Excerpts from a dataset

= = = = = = =

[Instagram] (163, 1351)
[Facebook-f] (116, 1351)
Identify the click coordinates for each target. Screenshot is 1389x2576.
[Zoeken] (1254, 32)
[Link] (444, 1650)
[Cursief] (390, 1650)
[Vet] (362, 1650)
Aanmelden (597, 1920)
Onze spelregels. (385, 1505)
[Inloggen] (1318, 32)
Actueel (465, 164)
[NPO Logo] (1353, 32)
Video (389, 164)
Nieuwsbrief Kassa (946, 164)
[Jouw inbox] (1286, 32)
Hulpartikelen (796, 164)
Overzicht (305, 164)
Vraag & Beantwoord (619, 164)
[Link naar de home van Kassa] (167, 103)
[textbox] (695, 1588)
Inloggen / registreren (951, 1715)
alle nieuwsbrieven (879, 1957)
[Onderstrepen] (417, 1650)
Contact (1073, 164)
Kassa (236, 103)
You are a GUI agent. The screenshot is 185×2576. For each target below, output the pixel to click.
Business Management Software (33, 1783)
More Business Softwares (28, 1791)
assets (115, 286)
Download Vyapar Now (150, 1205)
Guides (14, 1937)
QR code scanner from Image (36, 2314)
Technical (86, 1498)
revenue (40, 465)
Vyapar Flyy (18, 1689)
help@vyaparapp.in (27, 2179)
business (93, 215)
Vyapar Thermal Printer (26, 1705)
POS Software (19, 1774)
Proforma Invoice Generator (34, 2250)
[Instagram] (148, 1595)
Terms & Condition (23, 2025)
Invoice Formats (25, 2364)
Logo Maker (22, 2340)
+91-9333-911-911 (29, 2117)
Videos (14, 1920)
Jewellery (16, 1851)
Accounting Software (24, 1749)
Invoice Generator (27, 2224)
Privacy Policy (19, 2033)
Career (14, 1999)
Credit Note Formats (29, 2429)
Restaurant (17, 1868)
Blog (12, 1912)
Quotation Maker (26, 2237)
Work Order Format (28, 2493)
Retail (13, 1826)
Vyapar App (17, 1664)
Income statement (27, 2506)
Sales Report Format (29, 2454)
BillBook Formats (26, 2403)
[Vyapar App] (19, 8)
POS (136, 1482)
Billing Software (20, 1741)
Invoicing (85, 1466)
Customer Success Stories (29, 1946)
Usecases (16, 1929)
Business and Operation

= = = = = = =

→ What you will do:
Quote every line of the data, word for word.

→ Solution:
[Instagram] (163, 1351)
[Facebook-f] (116, 1351)
Identify the click coordinates for each target. Screenshot is 1389x2576.
[Zoeken] (1254, 32)
[Link] (444, 1650)
[Cursief] (390, 1650)
[Vet] (362, 1650)
Aanmelden (597, 1920)
Onze spelregels. (385, 1505)
[Inloggen] (1318, 32)
Actueel (465, 164)
[NPO Logo] (1353, 32)
Video (389, 164)
Nieuwsbrief Kassa (946, 164)
[Jouw inbox] (1286, 32)
Hulpartikelen (796, 164)
Overzicht (305, 164)
Vraag & Beantwoord (619, 164)
[Link naar de home van Kassa] (167, 103)
[textbox] (695, 1588)
Inloggen / registreren (951, 1715)
alle nieuwsbrieven (879, 1957)
[Onderstrepen] (417, 1650)
Contact (1073, 164)
Kassa (236, 103)
You are a GUI agent. The screenshot is 185×2576. For each target below, output the pixel to click.
Business Management Software (33, 1783)
More Business Softwares (28, 1791)
assets (115, 286)
Download Vyapar Now (150, 1205)
Guides (14, 1937)
QR code scanner from Image (36, 2314)
Technical (86, 1498)
revenue (40, 465)
Vyapar Flyy (18, 1689)
help@vyaparapp.in (27, 2179)
business (93, 215)
Vyapar Thermal Printer (26, 1705)
POS Software (19, 1774)
Proforma Invoice Generator (34, 2250)
[Instagram] (148, 1595)
Terms & Condition (23, 2025)
Invoice Formats (25, 2364)
Logo Maker (22, 2340)
+91-9333-911-911 (29, 2117)
Videos (14, 1920)
Jewellery (16, 1851)
Accounting Software (24, 1749)
Invoice Generator (27, 2224)
Privacy Policy (19, 2033)
Career (14, 1999)
Credit Note Formats (29, 2429)
Restaurant (17, 1868)
Blog (12, 1912)
Quotation Maker (26, 2237)
Work Order Format (28, 2493)
Retail (13, 1826)
Vyapar App (17, 1664)
Income statement (27, 2506)
Sales Report Format (29, 2454)
BillBook Formats (26, 2403)
[Vyapar App] (19, 8)
POS (136, 1482)
Billing Software (20, 1741)
Invoicing (85, 1466)
Customer Success Stories (29, 1946)
Usecases (16, 1929)
Business and Operation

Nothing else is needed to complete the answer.